The city was accused of failing to “train, supervise and discipline” Water Management supervisors who violate civil rights.

“This lack of training, supervision and discipline fosters a climate in the ranks … that, if an individual’s rights are violated, they do not have to report it, can look the other way and maintain a code of silence,” the lawsuit states, repeating a term more frequently used in the Chicago Police Department.

“This comfort, along with the persistent and defiant code of silence, motivate and bolsters the open and notorious, hostile and abusive work environment based on race and sex created and proliferated in the department.”

Law Department spokesman Bill McCaffrey refused to comment on the specific allegations made in the lawsuit.

He issued a statement that the city has “no tolerance for discrimination of employees in any form” and does not “take any allegations of this nature lightly.”

Emanuel is committed to giving newly appointed Water Management Commissioner Randy Conner “the support and resources necessary to implement changes and address issues” at the Department of Water Management, he said.

At his confirmation hearing earlier this week, Conner assured sympathetic aldermen that he would “change the culture” in a department with a history of intolerance and scandal.

Conner is named as one of the plaintiffs in the lawsuit. So are former Commissioner Barrett Murphy; former Ald.
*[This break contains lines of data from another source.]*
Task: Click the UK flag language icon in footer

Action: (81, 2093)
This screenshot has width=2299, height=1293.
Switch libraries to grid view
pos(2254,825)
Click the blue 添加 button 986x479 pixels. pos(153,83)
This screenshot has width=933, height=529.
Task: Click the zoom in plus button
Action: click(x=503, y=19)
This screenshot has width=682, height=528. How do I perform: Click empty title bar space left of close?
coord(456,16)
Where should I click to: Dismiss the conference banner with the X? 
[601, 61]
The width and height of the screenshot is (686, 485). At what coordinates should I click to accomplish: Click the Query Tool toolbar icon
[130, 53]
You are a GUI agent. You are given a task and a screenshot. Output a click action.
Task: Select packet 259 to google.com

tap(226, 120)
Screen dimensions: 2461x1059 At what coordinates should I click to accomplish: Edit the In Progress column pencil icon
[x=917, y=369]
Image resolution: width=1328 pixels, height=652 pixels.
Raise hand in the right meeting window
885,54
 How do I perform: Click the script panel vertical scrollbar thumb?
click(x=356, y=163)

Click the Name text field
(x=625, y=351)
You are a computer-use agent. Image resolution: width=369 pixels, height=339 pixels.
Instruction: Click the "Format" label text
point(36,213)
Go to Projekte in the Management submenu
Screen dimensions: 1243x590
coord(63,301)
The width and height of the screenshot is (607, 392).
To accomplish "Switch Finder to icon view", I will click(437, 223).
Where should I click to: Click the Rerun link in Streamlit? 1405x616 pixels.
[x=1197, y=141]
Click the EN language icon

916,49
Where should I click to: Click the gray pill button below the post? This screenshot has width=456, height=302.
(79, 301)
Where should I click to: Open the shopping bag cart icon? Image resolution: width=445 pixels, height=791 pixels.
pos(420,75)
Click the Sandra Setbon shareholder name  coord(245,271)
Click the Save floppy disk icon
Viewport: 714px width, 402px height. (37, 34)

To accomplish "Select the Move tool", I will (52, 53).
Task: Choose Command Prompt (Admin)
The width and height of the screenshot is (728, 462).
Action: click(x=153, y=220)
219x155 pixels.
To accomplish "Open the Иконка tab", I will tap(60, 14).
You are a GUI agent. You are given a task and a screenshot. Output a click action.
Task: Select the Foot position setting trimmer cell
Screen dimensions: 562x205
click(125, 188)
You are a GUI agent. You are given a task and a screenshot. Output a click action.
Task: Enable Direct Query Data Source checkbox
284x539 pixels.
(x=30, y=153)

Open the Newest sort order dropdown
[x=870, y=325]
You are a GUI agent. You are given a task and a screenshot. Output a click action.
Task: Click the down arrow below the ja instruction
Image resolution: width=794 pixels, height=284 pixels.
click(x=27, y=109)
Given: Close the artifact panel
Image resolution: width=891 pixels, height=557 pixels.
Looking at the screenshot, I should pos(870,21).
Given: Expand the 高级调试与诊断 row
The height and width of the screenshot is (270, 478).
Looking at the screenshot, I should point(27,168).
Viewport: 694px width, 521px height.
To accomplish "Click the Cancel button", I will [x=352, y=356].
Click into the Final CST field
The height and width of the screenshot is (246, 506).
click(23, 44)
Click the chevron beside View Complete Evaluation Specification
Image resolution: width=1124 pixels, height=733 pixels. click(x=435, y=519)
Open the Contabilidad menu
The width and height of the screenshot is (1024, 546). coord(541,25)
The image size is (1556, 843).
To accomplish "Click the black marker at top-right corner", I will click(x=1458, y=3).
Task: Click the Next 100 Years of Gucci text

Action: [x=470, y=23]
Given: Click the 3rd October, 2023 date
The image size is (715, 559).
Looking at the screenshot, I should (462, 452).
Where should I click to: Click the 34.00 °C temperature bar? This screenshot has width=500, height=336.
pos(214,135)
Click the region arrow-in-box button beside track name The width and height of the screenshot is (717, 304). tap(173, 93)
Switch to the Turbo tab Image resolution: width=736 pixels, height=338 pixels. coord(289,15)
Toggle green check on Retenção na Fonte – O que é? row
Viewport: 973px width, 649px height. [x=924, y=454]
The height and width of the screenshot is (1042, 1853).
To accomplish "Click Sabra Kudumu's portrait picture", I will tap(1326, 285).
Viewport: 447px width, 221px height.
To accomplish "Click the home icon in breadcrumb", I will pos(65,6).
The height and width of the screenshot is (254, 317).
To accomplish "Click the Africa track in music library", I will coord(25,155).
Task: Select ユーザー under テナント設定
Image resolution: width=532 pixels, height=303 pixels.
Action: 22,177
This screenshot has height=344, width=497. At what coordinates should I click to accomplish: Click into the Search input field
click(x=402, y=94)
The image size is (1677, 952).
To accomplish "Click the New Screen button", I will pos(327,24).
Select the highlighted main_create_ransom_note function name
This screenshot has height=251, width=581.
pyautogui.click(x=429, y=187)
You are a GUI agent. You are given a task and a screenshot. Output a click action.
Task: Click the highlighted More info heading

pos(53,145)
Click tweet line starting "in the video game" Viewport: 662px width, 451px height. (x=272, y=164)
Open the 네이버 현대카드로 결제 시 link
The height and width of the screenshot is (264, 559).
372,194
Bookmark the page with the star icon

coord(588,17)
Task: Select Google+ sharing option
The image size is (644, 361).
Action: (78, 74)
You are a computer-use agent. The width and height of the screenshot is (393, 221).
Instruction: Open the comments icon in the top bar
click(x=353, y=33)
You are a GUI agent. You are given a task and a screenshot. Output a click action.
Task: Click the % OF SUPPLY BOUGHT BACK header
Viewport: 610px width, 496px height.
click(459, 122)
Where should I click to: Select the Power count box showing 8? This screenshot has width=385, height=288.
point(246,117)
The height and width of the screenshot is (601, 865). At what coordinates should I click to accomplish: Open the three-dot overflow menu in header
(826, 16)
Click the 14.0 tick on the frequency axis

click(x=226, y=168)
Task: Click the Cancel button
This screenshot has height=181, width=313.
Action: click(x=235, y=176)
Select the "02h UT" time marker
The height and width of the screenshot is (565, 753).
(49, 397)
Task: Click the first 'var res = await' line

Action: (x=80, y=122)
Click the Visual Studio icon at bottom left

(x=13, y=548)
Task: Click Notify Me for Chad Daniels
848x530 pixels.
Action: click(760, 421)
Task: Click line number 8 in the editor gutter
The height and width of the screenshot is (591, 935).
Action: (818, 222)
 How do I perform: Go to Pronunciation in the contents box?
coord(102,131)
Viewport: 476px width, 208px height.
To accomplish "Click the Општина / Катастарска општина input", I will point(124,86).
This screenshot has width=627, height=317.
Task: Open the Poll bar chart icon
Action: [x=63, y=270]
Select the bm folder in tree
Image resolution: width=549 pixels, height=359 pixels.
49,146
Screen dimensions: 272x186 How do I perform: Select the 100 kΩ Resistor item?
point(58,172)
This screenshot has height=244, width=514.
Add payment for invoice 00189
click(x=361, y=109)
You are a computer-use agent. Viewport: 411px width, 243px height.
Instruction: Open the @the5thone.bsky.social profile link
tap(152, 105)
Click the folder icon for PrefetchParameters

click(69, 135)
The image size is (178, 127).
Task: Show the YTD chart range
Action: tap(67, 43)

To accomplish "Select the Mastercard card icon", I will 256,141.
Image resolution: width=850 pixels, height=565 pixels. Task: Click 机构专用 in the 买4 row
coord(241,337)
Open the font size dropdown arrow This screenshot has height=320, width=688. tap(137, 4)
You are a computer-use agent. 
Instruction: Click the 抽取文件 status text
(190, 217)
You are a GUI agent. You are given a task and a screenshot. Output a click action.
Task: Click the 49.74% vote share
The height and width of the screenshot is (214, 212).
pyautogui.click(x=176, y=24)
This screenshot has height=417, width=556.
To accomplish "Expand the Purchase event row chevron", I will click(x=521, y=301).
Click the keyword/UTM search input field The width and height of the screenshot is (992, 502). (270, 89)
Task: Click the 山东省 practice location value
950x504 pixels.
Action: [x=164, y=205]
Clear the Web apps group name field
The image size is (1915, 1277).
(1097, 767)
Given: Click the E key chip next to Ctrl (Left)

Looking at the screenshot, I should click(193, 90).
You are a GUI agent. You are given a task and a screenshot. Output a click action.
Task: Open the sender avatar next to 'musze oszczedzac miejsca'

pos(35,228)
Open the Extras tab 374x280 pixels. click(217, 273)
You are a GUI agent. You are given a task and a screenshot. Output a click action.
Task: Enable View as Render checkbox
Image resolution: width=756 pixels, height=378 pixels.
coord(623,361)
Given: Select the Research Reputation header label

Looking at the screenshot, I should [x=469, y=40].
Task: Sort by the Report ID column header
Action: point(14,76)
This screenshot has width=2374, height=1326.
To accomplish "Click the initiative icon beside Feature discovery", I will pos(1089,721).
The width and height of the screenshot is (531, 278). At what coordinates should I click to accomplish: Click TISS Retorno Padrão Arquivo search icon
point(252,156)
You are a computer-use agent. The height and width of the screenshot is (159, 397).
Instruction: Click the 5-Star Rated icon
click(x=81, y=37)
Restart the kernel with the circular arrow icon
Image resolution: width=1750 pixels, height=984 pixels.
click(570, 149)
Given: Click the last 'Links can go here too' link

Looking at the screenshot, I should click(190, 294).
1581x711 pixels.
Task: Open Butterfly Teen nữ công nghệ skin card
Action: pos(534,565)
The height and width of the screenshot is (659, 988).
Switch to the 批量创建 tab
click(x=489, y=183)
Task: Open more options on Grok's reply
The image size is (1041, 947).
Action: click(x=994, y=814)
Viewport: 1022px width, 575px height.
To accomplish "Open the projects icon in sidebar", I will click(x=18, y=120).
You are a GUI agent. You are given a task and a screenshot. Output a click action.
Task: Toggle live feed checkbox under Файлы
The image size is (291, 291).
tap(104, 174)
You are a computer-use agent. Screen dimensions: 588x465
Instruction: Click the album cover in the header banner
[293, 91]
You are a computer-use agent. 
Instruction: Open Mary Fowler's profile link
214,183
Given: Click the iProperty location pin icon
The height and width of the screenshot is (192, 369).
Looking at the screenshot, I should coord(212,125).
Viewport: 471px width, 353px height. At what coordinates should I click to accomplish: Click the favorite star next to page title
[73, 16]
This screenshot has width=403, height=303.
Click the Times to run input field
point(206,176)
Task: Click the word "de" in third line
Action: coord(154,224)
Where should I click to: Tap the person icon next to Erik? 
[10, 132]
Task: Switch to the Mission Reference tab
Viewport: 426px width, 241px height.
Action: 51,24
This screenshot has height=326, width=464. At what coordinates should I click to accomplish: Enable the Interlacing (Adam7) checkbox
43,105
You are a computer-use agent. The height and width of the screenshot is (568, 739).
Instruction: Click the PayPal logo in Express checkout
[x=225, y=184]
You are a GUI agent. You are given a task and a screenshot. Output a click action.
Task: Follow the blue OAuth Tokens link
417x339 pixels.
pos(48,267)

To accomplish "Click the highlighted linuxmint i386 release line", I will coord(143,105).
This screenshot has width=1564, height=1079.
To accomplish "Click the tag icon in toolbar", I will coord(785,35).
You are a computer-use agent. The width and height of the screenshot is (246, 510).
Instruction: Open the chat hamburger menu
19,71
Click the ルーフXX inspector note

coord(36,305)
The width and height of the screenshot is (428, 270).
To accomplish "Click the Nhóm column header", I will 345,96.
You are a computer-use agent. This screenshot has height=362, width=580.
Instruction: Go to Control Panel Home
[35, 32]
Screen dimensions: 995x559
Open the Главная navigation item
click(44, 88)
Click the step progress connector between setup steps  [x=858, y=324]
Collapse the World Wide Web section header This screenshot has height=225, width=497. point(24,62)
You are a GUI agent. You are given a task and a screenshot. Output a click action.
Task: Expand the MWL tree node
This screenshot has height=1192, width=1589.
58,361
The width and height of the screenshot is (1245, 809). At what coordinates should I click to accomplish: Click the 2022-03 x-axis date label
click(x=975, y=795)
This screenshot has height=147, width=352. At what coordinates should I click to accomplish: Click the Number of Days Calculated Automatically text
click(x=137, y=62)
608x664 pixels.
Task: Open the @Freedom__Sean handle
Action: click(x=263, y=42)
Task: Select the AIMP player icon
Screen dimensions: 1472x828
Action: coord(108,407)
John Pope (10th), now a deputy commissioner in the water department; and three other high-ranking department officials.

Last month, a housecleaning triggered by the email scandal swept out Murphy, managing deputy William Bresnahan and district superintendent Paul Hansen.

Murphy, whose wife Lynn Lockwood is a close friend of the mayor’s wife Amy Rule, offered his resignation after being included in the chain of offensive emails and taking no action to stop it.

The Chicago Sun-Times was the first to report that Inspector General Joe Ferguson uncovered the racist, sexist and homo-phobic emails circulating in the Department of Water Management while investigating allegations that Hansen had used his city email account to sell guns.

Last week, two more high-level supervisors were placed on administrative leave pending termination proceedings. Both have since resigned.

Ferguson’s investigation is ongoing and is almost certain to trigger more high-level firings, City Hall sources said.